There can be other things as well - these are just two examples.

--
From your posts, it seems like there is much more going on than plain-jane ADHD.
It will likely take more rounds of evaluation to figure out what some of these things are.
 

adhd.odd.parent

New Member
I don't mind the questions, he got the diagnosis from a psychiatrist a few years ago, and when they admitted him a few months ago, he did group therapy, was evaluated by his psychiatrist that he sees now. He has had hearing tests and they all came back normal. He understands the instructions, he just refuses to do what he is asked to do, like the other night, i got out of the car to talk to a friend, and his brother was asleep, and I told him not to wake him up because he hadn't had a nap all day. He said yes ma'am, and as soon as I closed the door, he kicked the back of his brothers seat until he woke up. He seems to do things intentionally that he is told not to do. I'm not sure what Speech Language Pathologist (SLP) is, or what kinds of evaluations they did at the hospital, they just said they ruled out bipolar disorder. I am going to talk to his therapist Tuesday and see about getting him evaluated again because there has to be something else going on with him. He was taught "coping skills" in therapy, and he can recite them, he just doesn't use them when he needs to, just like he can recite the rules at school and at home, he just doesn't follow them.
 
T

TeDo

Guest
I'm sorry to say this but there is a HUGE difference between won't and can't. You're assuming he knows how and is purposely doing these things. In our case, that assumption was 100% wrong and difficult child 1 got punished more than he should have. It wasn't until I changed MY mindset to "he would do well if he COULD" that things started changing. There was a reason difficult child 1 COULDN'T use the coping strategies he'd been taught in social skills class when he was frustrated, anxious, or angry. There's a reason difficult child 1 HAS to wake difficult child 2 up in the morning when he wakes up first even though he's been told a million times not to do that.

Speech Language Pathologist (SLP) is a speech-language pathologist. They evaluate all aspects of language.

Please do you son and you a favor and change your mindset. Something is going on that HE can't help. Try seeing it from a different perspective and please get those books as soon as you can. All the punishment for what my son couldn't control caused him to go into a very deep depression.

* **Required actions**:
1/ In the forum thread about a child's ADHD, copy the passage from "There can be" to "these things are." word for word.
2/ Answer these questions about the forum thread on a child's ADHD:
(a) What did the hearing tests on adhd.odd.parent's son show?
(b) Which condition did the hospital say it had ruled out?
(c) According to TeDo, what did all the punishment cause TeDo's son to go into?
3/ How would the forum thread about a child's ADHD go on after its last sentence? Write a continuation.

* **Listed records**:
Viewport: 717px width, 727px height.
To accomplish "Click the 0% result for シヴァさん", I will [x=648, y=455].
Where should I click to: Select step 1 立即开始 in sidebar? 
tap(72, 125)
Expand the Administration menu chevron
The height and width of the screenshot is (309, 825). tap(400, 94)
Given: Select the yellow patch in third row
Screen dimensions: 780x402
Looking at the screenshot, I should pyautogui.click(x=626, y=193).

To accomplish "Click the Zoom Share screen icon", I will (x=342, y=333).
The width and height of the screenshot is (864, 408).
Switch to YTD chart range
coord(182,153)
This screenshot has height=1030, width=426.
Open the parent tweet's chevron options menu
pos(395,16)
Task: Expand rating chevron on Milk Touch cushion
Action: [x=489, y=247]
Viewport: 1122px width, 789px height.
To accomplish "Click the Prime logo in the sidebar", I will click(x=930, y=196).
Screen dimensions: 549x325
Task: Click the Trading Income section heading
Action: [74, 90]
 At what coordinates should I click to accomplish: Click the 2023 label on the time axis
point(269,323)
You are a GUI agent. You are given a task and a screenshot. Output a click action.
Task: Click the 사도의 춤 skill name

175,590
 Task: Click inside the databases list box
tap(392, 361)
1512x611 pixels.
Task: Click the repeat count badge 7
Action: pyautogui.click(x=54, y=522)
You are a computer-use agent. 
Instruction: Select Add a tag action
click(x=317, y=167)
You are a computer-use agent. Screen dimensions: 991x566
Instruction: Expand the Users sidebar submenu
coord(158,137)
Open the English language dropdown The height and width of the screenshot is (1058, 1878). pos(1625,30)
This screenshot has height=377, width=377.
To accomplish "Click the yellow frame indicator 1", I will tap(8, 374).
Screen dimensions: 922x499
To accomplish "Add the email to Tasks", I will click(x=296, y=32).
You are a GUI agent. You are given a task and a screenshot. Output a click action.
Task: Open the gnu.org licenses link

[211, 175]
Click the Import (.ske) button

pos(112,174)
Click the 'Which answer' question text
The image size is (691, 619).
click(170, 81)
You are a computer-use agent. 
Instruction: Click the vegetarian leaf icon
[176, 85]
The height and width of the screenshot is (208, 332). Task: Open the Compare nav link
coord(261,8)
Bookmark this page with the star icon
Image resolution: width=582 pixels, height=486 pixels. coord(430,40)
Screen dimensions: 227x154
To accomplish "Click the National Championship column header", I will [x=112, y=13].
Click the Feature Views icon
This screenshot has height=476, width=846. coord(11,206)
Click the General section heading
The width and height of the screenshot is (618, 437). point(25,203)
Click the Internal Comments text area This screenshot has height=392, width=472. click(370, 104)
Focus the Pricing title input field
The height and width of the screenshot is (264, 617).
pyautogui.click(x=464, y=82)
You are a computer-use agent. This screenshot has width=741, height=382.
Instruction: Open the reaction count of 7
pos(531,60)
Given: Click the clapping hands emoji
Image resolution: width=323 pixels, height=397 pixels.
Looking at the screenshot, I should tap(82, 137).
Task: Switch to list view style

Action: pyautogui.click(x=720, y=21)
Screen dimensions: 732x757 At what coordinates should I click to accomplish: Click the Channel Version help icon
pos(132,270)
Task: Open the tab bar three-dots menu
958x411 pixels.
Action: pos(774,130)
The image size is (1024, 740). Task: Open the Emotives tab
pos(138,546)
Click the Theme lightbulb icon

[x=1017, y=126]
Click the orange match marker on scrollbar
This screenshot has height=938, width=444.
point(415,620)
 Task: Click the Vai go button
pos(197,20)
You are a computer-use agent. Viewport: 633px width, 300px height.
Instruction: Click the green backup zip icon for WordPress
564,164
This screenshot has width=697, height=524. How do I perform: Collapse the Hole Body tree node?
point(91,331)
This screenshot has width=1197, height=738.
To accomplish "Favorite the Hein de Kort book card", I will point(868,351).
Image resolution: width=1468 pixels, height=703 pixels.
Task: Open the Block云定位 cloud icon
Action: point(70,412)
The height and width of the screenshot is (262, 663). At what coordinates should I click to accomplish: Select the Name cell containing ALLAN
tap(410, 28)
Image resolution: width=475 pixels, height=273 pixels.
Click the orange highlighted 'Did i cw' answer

* **Exercise answers**:
1/
There can be other things as well - these are just two examples.

--
From your posts, it seems like there is much more going on than plain-jane ADHD.
It will likely take more rounds of evaluation to figure out what some of these things are.

2/
(a) They all came back normal.
(b) Bipolar disorder.
(c) A very deep depression.

3/
adhd.odd.parent

New Member
I am going to talk to his therapist at our appointment Tuesday and see if they can re-evaluate him, the Vyvanse seems to be helping a lot, but the compulsive lying and stealing has come back, and he hasn't done that since before he started the Ritalin. I will get those books before therapy and try to read them while I wait. He woke up this morning around 5am and woke everyone up in the house and he's been told a thousand times not to before.. It's just baffling that he can tell you what he isn't supposed to do by heart, but he cannot follow the rules.. I just hope they can figure out what is wrong so we can get him the help he needs.
 

buddy

New Member
I live with a child who can often tell you the rules and I bet many of us here have that.... the parts of the brain that memorize rules and directions, the parts that can predict consequences, etc... are separate from the part of the brain that controls impulses and puts the "breaks" on thoughts and feelings. Some kids can only hold one strong thought at a time so if they are focused on what they want/need/feel they may have a really hard time accessing all of the brain information they need to do better.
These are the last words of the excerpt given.